Had there been no such charity, no descending current of love and of compassion
from species to species, what, I ask, would have become of ourselves? . . . The
distance upward between us and that mysterious Being who let Himself down from
heaven's high concave upon our lowly platform, surpasses by infinity the
distance downward between us [-163-] and everything
that breathes. And He bowed Himself thus far for the purpose of an example, as
well as for the purpose of an expiation, that every Christian might extend his
compassionate regards over the whole of sentient and suffering Nature.' By
Dr. Chalmers the duty of mercy to animals was thus lifted to the highest level
of Christian ethics. In the same spirit are the words of that distinguished man
of science and philanthropist, Dr. George Wilson:- 'There is an example as well
as a lesson for us in the Saviour's compassion for men. Inasmuch as we partake
with the lower animals of bodies exquisitely sensitive to pain, and often
agonised by it, we should be slow to torture creatures who, though not sharers
of our joys, or participators in our mental agonies, can equal us in bodily
suffering. We stand, by Divine appointment, between God and his irresponsible
subjects, and are as gods to them.'
Descending from this high level of moral and religious duty,
it may be remarked that absolute cruelty to horses is much on the decrease,
owing chiefly to the activity of the police. But a growing proportion of horses
of a certain class have their lives shortened and their value rapidly
deteriorated by persistent overwork. Many of them, as Sir Benjamin Richardson
says, go from early life to premature death without the attention a steam-engine
receives - the learned doctor being evidently aware that even a steam-engine has
to be treated as daintily as a baby if it is to last long and work well - and
the worst used of all our horses are the weary nags in traps and spring carts
that crawl home so late on Sunday nights. In short, the hackney [-164-]

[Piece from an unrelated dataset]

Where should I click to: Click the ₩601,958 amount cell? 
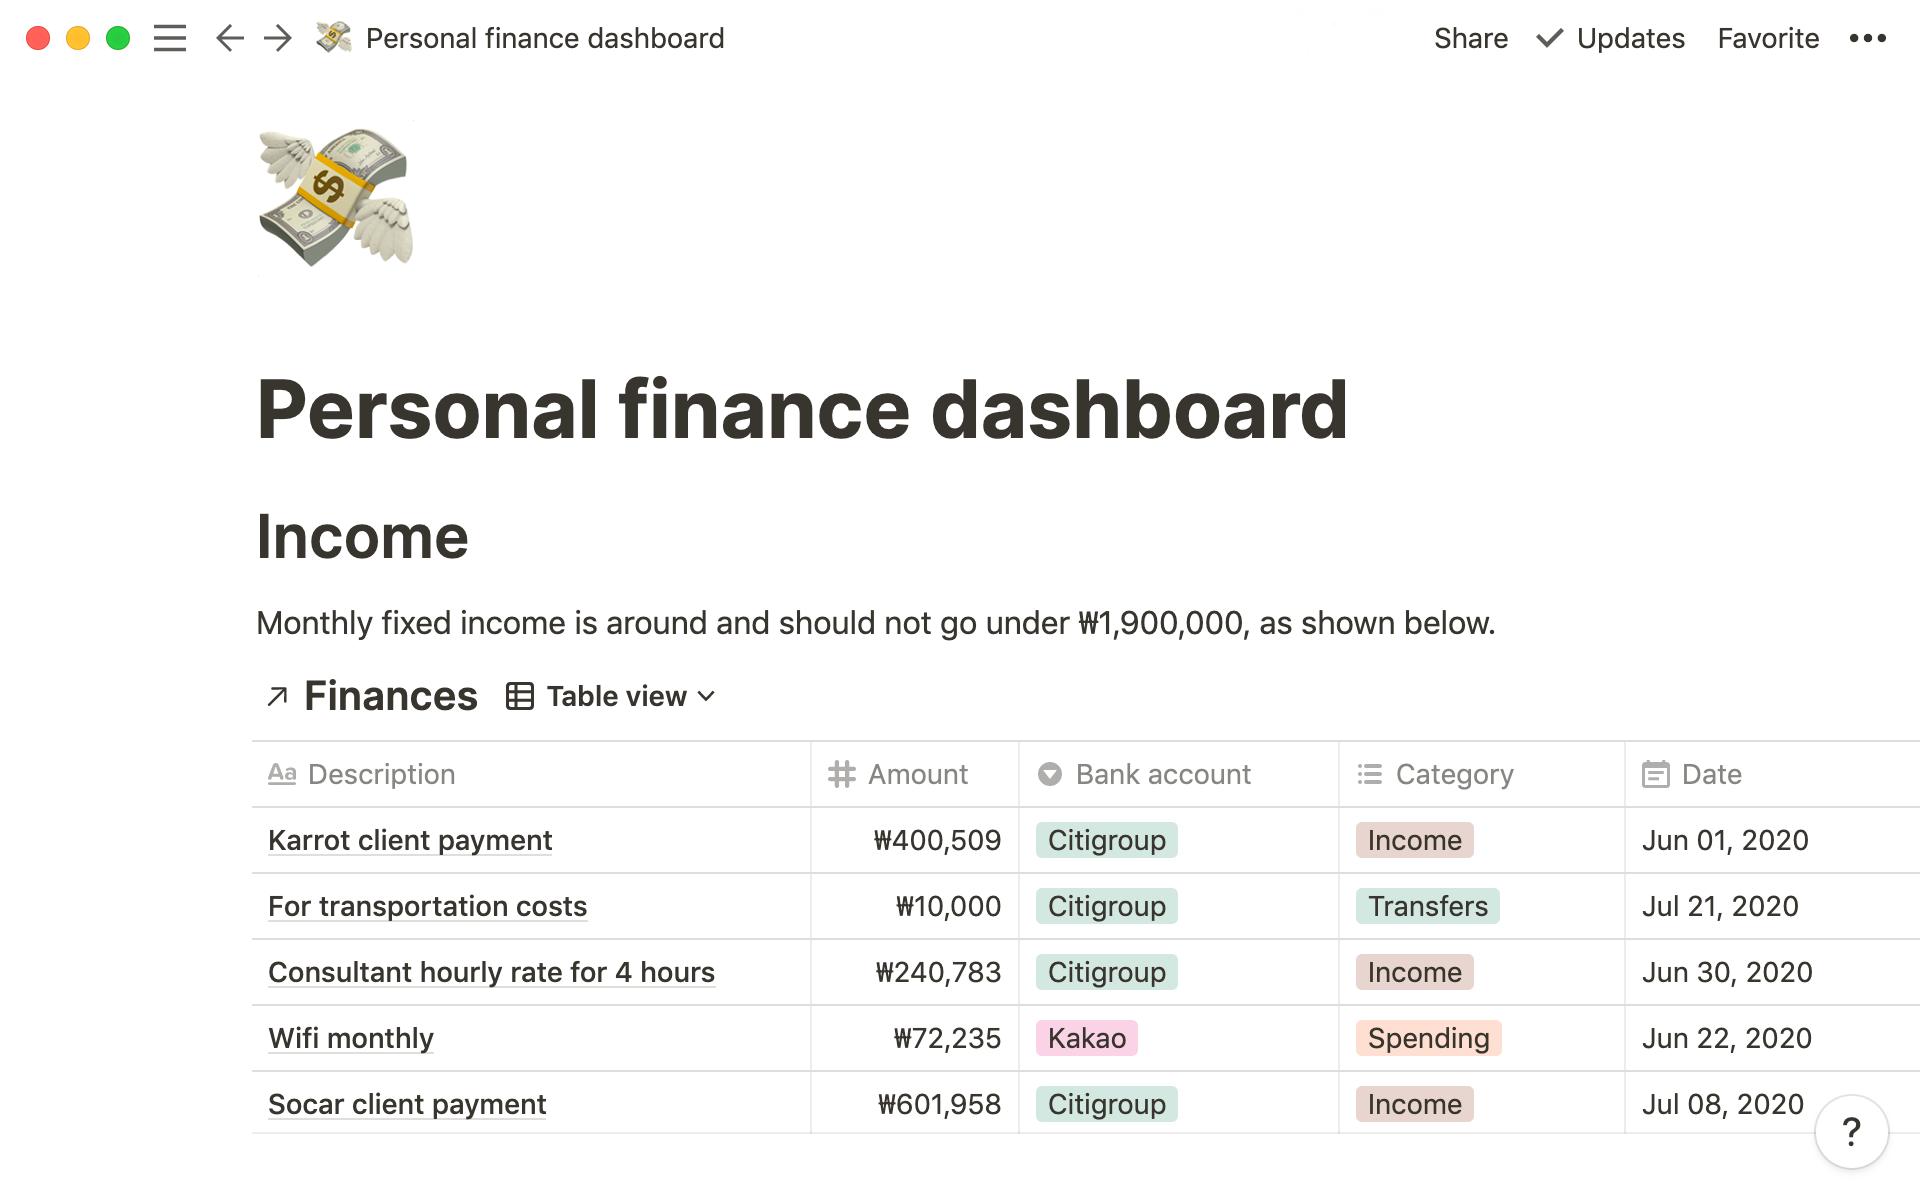tap(939, 1104)
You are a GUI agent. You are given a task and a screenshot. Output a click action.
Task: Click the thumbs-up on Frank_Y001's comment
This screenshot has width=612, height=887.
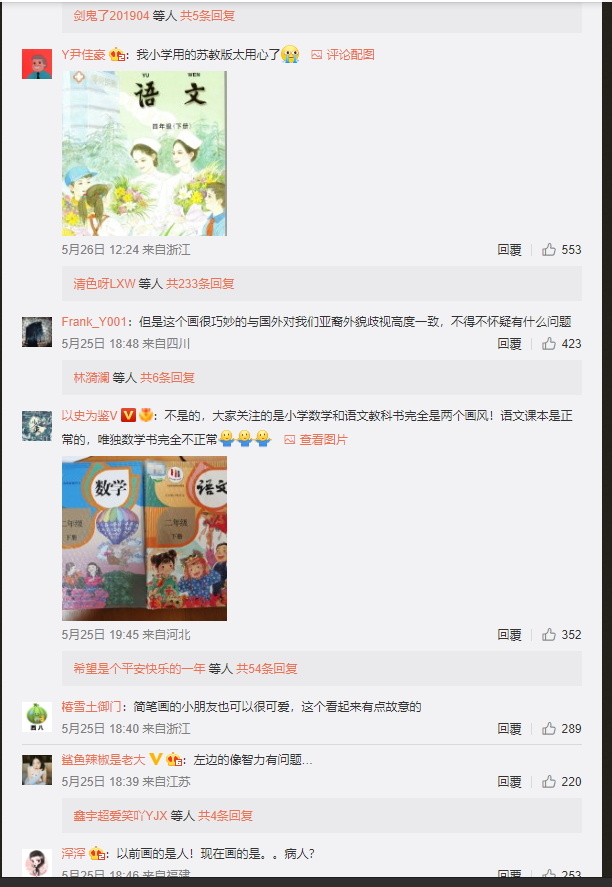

is too useful a horse for his own good. Six days a week he works to earn money,
and on the seventh he works to spend it. And so he is soon knocked up, and
changes hands oftener than any horse in London.
Yet one more class of first-handers, and that is the ponies,
which keep to their first owners longer, and, in the ownership of sweeps, attain
frequently quite a remarkable healthy old age. And with the first-hand ponies
and hackneys our herd reaches the 150,000, and we confirm the usual estimate
that half the London horses are at least second-hand.
Three hundred thousand horses! Not a tenth of what there are in this island; but what a herd it seems! And what are they worth? Taking them at 25l. apiece they would run to 7,500,000l., and that, as we have seen, would be putting them at a low price. To keep them at less than half a sovereign a week we should require seven and a half millions a year; and if we add to this current cost the interest on the capital sunk in them, and their harness, the wages paid in looking after them, and the rent of their stables, we shall get into figures that seem almost too large to be true.